Halfon v. Coney Island & B. R. Co.

PER CURIAM.

The plaintiff has recovered a judgment for the sum of $137 for injuries which she claims she suffered in alighting from a street car operated by the defendant. Her story is corroborated by the testimony of one witness, who was accompanying her at *786the time of the accident, and is contradicted by the testimony of the conductor, the motorman, and a number of apparently disinterested witnesses. The trial justice resolved this conflict of testimony in favor of the plaintiff.

If the record disclosed that the trial justice had reached his determination solely upon the evidence presented, we should be averse to setting aside his verdict as against the weight of evidence. The record, however, shows that during the trial the trial justice cross-examined the defendant’s witnesses from certain papers, which, from ■the form of the questions, appear to have been statements signed by these witnesses, or statements written out by the defendant’s investigator, and which purport to have been read over to the witnesses. They were never marked for identification, and were not offered in evidence. In the absence of these papers, we cannot determine what weight they may have had in the determination of the trial justice.

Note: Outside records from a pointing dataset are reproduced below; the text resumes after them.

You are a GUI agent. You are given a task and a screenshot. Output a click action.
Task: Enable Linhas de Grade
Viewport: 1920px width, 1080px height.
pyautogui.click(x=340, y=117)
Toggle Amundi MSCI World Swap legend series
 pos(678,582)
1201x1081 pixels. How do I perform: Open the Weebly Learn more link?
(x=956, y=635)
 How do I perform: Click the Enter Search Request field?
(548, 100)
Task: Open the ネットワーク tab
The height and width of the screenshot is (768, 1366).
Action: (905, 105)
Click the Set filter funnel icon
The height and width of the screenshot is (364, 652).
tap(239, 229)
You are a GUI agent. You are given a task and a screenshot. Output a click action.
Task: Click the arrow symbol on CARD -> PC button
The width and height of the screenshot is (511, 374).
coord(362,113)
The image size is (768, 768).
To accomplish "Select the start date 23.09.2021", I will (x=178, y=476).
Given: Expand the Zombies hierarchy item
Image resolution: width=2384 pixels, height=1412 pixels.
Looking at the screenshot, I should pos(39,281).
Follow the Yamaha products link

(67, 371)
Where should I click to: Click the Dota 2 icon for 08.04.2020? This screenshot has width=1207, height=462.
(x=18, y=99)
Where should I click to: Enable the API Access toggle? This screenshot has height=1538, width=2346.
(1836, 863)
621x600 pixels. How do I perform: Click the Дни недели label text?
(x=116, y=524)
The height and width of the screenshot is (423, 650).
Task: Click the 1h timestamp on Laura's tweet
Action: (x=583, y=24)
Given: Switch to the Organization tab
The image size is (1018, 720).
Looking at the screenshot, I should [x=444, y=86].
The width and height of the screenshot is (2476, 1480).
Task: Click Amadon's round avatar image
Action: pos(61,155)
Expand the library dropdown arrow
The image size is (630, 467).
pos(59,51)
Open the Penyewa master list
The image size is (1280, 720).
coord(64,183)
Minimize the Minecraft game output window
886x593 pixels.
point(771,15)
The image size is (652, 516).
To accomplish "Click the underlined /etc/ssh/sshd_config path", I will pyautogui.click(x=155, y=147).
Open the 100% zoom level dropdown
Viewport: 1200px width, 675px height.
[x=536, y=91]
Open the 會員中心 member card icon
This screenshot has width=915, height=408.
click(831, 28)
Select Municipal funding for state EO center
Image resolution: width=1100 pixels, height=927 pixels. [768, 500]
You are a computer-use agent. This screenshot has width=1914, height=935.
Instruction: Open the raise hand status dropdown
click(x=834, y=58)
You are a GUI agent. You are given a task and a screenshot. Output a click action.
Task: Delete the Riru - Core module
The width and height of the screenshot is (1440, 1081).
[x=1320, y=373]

It seems to us that the record presents a situation analogous to that presented in the case where the jury took into the jury room during their deliberations documents that had not been admitted in evidence.

In the interest of justice, we think that, under these circumstances, especially in view of the apparently strong testimony presented by the defendant, judgment should be reversed, and a new trial granted, with $30 costs to appellant to abide the event.